**Passage to read:**
The unhealthy truth behind 'clean eating'

Linguine with lemon 

One only needs a brief scroll through almost any news feed to see a blog or article about 'clean eating.' Some bloggers have become tremendously popular, like Ella Woodward of 'Deliciously Ella', and the Hemsley sisters. Leaving behind junk food, fats, and take out is touted as the path to wellness. But that's not always the reality, says Ruby Tandoh, who explains the unhealthy truth behind 'clean eating'.

"From bone broth to spiralizing, gluten-free and raw food, to the ubiquity of Nutribullets, juice cleanses and avocado toast, this is a food culture centred now on what it claims to be nutrition," says Tandoh. "It's over a decade since the publication of Nigella Lawson's game-changing cookbook How To Be a Domestic Goddess, which topped the book charts with her brand of warm, homely indulgence. The food books that top the charts now couldn't be further from that," she continues.

**Work instruction:** Can you copy, word for word, the stretch of the clean-eating article that opens with the words containing "Linguine with lemon" and closes with "behind 'clean eating'."?

**Raw data:**
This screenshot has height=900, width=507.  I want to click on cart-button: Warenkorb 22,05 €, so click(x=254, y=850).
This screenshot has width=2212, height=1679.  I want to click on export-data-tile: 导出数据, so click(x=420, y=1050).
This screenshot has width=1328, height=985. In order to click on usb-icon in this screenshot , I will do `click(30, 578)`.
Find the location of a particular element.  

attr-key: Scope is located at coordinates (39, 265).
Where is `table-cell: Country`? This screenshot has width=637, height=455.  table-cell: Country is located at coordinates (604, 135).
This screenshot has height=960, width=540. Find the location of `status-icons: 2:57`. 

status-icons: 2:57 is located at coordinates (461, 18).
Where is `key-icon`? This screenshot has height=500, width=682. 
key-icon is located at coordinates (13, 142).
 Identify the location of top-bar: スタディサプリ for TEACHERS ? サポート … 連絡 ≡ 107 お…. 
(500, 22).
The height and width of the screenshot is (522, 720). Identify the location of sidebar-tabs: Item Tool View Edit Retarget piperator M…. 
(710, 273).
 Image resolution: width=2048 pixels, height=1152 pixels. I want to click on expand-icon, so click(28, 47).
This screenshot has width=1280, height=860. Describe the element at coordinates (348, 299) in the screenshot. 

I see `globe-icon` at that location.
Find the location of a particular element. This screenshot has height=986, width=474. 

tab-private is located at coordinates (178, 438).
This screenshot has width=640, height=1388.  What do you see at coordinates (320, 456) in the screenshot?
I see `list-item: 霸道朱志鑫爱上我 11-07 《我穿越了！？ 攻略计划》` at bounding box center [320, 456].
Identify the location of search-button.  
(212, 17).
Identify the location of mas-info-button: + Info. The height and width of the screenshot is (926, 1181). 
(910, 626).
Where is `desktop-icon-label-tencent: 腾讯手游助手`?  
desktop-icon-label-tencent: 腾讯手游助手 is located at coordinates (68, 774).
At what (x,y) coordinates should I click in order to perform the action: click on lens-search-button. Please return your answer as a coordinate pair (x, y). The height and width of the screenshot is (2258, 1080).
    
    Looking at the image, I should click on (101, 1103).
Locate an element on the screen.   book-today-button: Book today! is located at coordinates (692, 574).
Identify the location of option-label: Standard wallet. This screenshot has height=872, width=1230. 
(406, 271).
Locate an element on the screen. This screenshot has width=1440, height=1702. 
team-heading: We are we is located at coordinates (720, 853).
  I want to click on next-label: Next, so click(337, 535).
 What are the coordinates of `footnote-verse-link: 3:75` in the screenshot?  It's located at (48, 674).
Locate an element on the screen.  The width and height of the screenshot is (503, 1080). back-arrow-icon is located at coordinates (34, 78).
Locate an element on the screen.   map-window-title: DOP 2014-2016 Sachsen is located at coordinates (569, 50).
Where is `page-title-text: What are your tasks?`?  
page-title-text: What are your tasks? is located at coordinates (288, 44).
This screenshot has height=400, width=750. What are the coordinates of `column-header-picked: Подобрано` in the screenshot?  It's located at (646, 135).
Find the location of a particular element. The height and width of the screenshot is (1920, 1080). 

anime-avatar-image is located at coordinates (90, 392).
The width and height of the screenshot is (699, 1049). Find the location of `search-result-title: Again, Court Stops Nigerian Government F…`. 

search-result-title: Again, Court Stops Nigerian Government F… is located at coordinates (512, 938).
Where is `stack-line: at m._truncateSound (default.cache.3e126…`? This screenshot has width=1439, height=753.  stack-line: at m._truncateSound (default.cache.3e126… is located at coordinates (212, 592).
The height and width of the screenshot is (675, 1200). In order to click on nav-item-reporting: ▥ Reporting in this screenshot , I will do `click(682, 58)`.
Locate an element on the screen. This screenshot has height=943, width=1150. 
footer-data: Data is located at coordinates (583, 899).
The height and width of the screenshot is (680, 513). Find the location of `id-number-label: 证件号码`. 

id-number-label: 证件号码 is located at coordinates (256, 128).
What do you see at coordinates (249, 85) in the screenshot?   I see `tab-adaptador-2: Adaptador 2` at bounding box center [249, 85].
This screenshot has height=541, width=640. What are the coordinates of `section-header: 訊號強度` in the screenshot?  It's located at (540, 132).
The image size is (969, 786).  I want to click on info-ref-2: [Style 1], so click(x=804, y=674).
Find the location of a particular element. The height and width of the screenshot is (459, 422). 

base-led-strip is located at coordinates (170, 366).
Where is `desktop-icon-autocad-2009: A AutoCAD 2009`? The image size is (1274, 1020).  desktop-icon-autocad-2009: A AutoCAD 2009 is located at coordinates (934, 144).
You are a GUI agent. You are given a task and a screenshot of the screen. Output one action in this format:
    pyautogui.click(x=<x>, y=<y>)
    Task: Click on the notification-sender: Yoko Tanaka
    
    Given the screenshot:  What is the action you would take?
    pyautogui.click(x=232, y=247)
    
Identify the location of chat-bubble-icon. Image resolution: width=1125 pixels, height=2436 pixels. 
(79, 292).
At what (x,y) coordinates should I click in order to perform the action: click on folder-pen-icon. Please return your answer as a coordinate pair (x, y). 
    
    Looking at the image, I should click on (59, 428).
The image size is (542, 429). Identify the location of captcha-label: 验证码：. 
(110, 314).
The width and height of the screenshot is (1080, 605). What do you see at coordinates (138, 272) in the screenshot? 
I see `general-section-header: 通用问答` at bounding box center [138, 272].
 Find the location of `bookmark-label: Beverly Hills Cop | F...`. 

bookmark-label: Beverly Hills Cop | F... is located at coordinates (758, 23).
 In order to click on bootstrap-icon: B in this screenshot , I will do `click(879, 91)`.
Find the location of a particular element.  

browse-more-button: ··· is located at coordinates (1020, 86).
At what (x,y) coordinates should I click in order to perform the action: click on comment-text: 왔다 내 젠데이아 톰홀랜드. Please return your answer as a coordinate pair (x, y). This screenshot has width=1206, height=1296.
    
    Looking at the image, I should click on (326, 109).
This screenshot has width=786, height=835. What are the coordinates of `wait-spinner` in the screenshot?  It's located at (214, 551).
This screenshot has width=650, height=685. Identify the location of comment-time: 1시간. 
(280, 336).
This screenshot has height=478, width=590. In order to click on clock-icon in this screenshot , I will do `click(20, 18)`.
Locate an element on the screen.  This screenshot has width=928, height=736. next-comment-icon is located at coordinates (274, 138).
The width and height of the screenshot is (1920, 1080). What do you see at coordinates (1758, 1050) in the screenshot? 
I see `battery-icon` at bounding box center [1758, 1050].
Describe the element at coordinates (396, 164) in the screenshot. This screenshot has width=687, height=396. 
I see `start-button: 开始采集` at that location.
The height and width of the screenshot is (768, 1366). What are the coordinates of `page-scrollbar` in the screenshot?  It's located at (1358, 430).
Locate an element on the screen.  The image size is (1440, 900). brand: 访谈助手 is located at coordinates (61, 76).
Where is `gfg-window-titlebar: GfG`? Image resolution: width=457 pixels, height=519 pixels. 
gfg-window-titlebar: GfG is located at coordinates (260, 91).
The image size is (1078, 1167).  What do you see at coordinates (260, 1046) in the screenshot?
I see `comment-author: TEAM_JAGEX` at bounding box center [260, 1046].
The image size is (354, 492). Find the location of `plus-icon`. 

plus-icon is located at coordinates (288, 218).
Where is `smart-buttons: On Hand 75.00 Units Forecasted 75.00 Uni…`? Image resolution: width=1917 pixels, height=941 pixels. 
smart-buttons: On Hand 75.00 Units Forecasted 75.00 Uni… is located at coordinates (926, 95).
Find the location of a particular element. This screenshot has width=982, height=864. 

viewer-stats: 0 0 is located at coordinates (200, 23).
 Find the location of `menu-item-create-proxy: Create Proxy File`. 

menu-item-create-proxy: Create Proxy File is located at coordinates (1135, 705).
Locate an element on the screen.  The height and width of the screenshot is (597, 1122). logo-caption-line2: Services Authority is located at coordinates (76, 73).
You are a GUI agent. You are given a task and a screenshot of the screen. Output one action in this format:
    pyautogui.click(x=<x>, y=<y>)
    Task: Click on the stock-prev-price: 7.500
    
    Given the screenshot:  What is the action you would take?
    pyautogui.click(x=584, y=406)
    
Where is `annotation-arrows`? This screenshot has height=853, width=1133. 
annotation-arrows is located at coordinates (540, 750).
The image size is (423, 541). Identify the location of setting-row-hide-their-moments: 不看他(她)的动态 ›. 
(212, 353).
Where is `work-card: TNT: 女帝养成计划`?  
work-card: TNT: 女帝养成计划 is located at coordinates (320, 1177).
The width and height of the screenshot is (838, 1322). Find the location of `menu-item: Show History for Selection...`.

**Exercise response:**
Linguine with lemon 

One only needs a brief scroll through almost any news feed to see a blog or article about 'clean eating.' Some bloggers have become tremendously popular, like Ella Woodward of 'Deliciously Ella', and the Hemsley sisters. Leaving behind junk food, fats, and take out is touted as the path to wellness. But that's not always the reality, says Ruby Tandoh, who explains the unhealthy truth behind 'clean eating'.